Task =>
Print the first line of the data below and every one after it, through the line containing "職位信息 (160, 1404)", exactly as written.

Input records =>
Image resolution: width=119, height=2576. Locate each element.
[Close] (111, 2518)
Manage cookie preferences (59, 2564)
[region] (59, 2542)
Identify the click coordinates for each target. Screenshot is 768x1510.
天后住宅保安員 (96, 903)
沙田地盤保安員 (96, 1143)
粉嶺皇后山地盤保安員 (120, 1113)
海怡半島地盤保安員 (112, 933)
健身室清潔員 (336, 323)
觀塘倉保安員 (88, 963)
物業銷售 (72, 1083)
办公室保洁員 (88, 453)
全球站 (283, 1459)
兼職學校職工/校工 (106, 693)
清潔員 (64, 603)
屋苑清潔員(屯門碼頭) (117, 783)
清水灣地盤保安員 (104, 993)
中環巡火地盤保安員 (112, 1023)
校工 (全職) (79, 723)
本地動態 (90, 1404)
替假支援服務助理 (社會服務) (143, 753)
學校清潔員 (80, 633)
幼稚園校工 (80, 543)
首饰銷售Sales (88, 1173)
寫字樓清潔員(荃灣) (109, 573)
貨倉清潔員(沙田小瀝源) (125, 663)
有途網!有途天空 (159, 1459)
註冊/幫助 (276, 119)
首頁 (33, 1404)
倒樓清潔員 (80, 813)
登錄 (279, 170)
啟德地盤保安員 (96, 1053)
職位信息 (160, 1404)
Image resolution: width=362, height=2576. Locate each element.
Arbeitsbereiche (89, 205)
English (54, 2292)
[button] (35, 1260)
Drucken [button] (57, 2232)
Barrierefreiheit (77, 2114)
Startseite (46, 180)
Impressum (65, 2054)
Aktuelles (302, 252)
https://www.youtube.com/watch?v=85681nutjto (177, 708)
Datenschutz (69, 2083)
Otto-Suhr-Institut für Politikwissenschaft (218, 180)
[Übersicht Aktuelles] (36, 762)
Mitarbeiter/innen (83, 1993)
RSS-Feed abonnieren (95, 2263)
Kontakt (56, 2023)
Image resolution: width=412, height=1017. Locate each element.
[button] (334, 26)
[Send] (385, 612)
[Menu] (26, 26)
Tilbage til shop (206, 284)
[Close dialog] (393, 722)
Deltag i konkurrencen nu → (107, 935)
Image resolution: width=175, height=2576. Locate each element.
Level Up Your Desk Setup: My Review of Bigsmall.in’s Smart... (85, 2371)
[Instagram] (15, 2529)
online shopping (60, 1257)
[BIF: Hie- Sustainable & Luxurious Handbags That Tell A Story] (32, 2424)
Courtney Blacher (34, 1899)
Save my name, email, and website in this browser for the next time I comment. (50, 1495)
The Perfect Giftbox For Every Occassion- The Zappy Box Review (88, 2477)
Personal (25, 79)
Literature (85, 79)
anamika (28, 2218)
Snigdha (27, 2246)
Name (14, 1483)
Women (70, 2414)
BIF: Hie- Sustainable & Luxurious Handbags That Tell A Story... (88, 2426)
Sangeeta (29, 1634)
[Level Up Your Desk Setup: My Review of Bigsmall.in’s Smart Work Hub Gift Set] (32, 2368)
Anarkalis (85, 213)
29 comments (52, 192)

Answer section =>
Image resolution: width=119, height=2576. Locate each element.
[Close] (111, 2518)
Manage cookie preferences (59, 2564)
[region] (59, 2542)
Identify the click coordinates for each target. Screenshot is 768x1510.
天后住宅保安員 (96, 903)
沙田地盤保安員 (96, 1143)
粉嶺皇后山地盤保安員 (120, 1113)
海怡半島地盤保安員 (112, 933)
健身室清潔員 (336, 323)
觀塘倉保安員 (88, 963)
物業銷售 (72, 1083)
办公室保洁員 (88, 453)
全球站 (283, 1459)
兼職學校職工/校工 (106, 693)
清潔員 (64, 603)
屋苑清潔員(屯門碼頭) (117, 783)
清水灣地盤保安員 (104, 993)
中環巡火地盤保安員 (112, 1023)
校工 (全職) (79, 723)
本地動態 (90, 1404)
替假支援服務助理 (社會服務) (143, 753)
學校清潔員 (80, 633)
幼稚園校工 (80, 543)
首饰銷售Sales (88, 1173)
寫字樓清潔員(荃灣) (109, 573)
貨倉清潔員(沙田小瀝源) (125, 663)
有途網!有途天空 (159, 1459)
註冊/幫助 (276, 119)
首頁 (33, 1404)
倒樓清潔員 (80, 813)
登錄 (279, 170)
啟德地盤保安員 (96, 1053)
職位信息 (160, 1404)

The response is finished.